Il terremoto non crea mai vittime umane; le creano invece le case che crollano sulle persone o lo tsunami che ne segue, perché l’uomo costruisce spesso per comodità e convenienza in zone che possono subire ingenti conseguenze da questi cataclismi.

Pure la democrazia e la libertà dei popoli non crea morti, ma li porta seco la degenerazione che la libertà e la democrazia producono.

Nella cultura islamica non è apprezzato il concetto di reciprocità, senza il quale la democrazia e la libertà non possono sussistere.

Il regime tunisino e egiziano han lasciato posto ad altro; ma gli scontri sociali, culturali e religiosi invece di sopirsi tendono ad incentivarsi ogni giorno di più.

Pure gli sbarchi di immigrati maghrebini sono ripresi; e ciò significa che la libertà e la democrazia declamata dai media occidentali non solo non sono state in grado di renderli inutili, ma che l’assenza di un governo forte li ha incentivati.

Le imperfette democrazie occidentali non hanno ancora creato l’antivirus necessario ad evitare gravi tensioni interne: crisi politiche, economiche e sociali; perciò non trovano di meglio che esportarle esternamente proprio là dove una cultura diversa necessita di un “regime democratico” che faccia da totem per risolvere i tabù.

In campo finanziario si abusa spesso dei tassi in situazioni eccezionali come l’attuale, fidando nel fatto che questi sono utili a calmierare costi e consumi in un periodo normale.

Il problema è generalizzato specie se la Bce e la Fed hanno immesso enormi quantità di mld di € e di $ per sostenere banche e titoli sovrani, disdegnando però la rifondazione dei mercati mobiliari per purgarli dalla speculazione globalizzata selvaggia, dai derivati, dai titoli tossici e dalla contrattazione impropria sulle materie prime.
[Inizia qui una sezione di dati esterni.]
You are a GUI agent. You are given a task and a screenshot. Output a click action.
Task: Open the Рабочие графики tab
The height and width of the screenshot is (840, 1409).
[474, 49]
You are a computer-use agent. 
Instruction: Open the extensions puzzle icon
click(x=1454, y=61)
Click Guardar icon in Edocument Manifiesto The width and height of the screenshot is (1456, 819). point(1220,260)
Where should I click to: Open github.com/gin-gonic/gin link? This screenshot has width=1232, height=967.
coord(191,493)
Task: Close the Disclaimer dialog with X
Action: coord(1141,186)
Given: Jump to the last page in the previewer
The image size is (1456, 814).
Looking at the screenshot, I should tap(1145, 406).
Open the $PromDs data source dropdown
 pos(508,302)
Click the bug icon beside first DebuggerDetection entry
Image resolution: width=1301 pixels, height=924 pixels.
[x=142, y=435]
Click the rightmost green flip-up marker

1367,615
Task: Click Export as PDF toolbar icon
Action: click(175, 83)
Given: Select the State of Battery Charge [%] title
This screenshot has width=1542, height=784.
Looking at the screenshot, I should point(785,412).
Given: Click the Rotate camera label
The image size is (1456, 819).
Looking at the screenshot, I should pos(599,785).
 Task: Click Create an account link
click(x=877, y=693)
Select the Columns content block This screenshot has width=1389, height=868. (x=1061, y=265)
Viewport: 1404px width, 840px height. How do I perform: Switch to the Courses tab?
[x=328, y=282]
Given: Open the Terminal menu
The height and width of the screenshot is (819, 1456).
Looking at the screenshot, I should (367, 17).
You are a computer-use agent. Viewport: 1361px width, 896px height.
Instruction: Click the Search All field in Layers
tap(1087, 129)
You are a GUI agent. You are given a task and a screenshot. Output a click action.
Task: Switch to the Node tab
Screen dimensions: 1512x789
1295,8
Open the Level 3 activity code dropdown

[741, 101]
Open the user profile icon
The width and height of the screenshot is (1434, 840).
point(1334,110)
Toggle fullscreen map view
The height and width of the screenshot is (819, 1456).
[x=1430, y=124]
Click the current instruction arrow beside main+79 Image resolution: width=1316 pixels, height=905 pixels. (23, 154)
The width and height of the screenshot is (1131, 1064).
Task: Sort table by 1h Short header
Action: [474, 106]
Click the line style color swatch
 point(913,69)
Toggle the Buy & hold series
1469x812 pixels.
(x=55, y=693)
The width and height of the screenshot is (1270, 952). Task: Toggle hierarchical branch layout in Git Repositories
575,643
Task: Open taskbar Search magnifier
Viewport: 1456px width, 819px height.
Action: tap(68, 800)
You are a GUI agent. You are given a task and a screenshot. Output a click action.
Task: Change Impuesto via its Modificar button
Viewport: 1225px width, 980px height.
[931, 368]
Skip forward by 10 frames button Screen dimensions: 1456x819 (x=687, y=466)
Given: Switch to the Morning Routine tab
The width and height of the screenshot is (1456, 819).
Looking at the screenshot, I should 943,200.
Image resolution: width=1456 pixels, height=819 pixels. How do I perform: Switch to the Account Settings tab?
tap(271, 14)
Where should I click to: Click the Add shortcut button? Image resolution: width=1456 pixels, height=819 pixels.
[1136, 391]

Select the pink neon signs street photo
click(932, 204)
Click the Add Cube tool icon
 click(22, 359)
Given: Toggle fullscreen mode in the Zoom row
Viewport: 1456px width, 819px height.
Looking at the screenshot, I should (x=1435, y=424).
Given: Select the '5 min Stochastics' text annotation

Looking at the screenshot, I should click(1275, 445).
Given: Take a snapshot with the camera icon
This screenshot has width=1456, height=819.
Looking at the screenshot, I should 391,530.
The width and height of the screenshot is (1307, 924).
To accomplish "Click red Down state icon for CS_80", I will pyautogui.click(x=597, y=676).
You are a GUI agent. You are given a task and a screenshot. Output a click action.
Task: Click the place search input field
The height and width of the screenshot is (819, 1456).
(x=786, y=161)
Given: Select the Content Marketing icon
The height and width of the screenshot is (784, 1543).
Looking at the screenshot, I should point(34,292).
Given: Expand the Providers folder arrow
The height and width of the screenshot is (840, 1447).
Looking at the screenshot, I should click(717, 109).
Serve un nuovo modo di fare impresa e di investire, fondato sul suo radicarsi nel territorio e su uno sviluppo ecosostenibile.

La crisi del ’29 sfociò in una sanguinosa guerra mondiale. Le avvisaglie attuali non inducono a molto ottimismo.

Forse sarà una guerra diversa dalle precedenti: una guerra che porterà con sé, facendole implodere, le degenerazioni dei debiti sovrani, spinti ormai ad una linea di non ritorno nella ricerca ossessiva di un possibile benessere solo economico fondato sul consumismo sfrenato.